Organilleros prueban suerte en Chiapas

Organilleros prueban suerte en Chiapas

El organillo es un instrumento antiguo que tiene una fuerte carga nostálgica, la tradición de tocarlos está principalmente arraigada en la Ciudad de México, pero quienes los tocan, en la actualidad se han aventurado a probar suerte en otros estados, como en el caso de Chiapas en donde poco a poco se han ido adaptando.

Estos músicos callejeros como el caso de Jesús Esparza y sus acompañantes, desde hace siete años vienen por temporadas a Chiapas, en donde poco a poco los han ido aceptando, principalmente llegan a las ferias o se instalan en las plazas centrales de las ciudades.

Instrumento

En la capital chiapaneca se les puede ubicar en la explanada del Parque Central, a un costado del Palacio de Gobierno estatal y del Palacio federal, en donde por turnos, Jesús, Jafeth o Angélica, tocan este instrumento que llega a pesar 50 kilos y que contiene por lo regular nueve melodías, en donde de cajón vienen las mañanitas.

“México lindo y querido, si muero lejos de ti, que digan que estoy dormido y que me traigan aquí”, es la canción que se escucha mientras se observa el paso de cientos de chiapanecos que circulan a diario en ese punto de la ciudad y entregan una moneda a uno de los organilleros que mantiene su sombrero al revés para recaudar las ofrendas monetarias.

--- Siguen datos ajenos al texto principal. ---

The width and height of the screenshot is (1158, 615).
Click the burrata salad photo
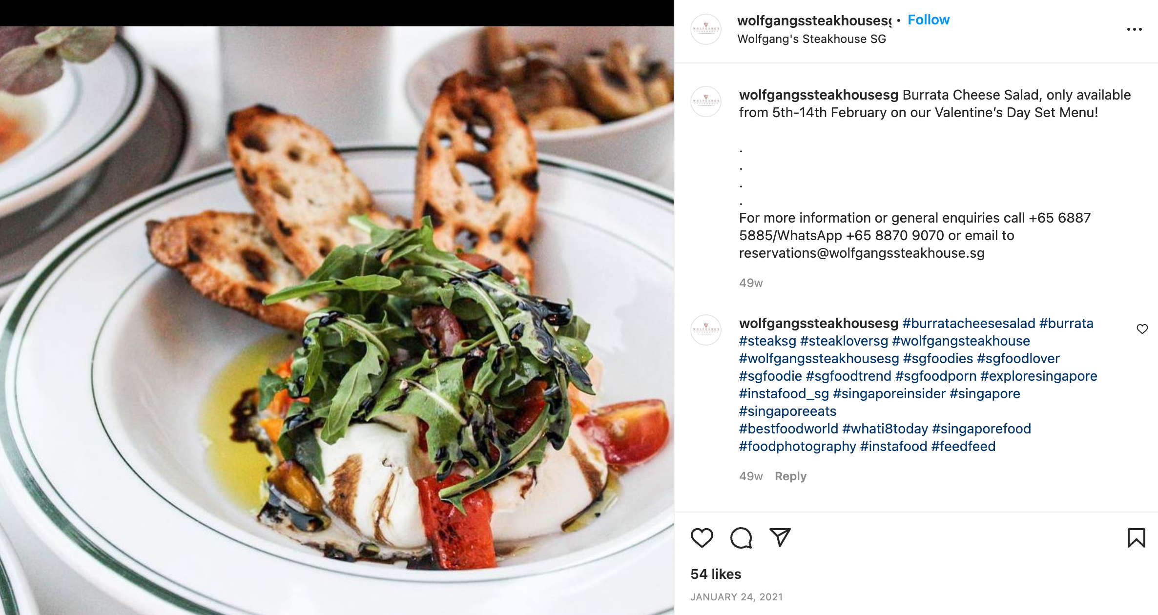[337, 321]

Jesús cuenta que vienen por temporadas y la gente ha respondido bien “gracias a Dios”, sin embargo, reconoce que al principio fue un poco complicado adaptarse, porque a la gente no les atraía y no conocían bien esta tradición, pero paulatinamente les ha gustado al grado de que “hasta se paran para admirar los aparatos de origen alemán, el cual fue traído en la época del Porfiriato y que toca melodías con cierto dejo de nostalgia”.

Explica que en la época de la revolución los tocaban porque no tenían otro medio para escuchar música, en ese tiempo habían más de 200 organillos, en la actualidad existen 43 que están repartidos en toda la República Mexicana, concentrándose la mayor parte en la Ciudad de México en donde hay 23.

Sobre la complejidad del instrumento, el músico señala que el lema del organillero es que “el problema no es tocarlos, sino cargarlo, al pesar 50 kilogramos aproximadamente”, por lo que mejor se mantienen en un punto de la ciudad para no andar cargándolo todo el día.

Con relación a lo que ganan, externa que es variable, a veces les va bien pero a veces solo “levantan” para los gastos. Ahorita, dice, vinieron por la Feria de Chiapa de Corzo en donde les fue bien al trabajar hasta 16 horas, desde la mañana hasta las dos o tres de la madrugada.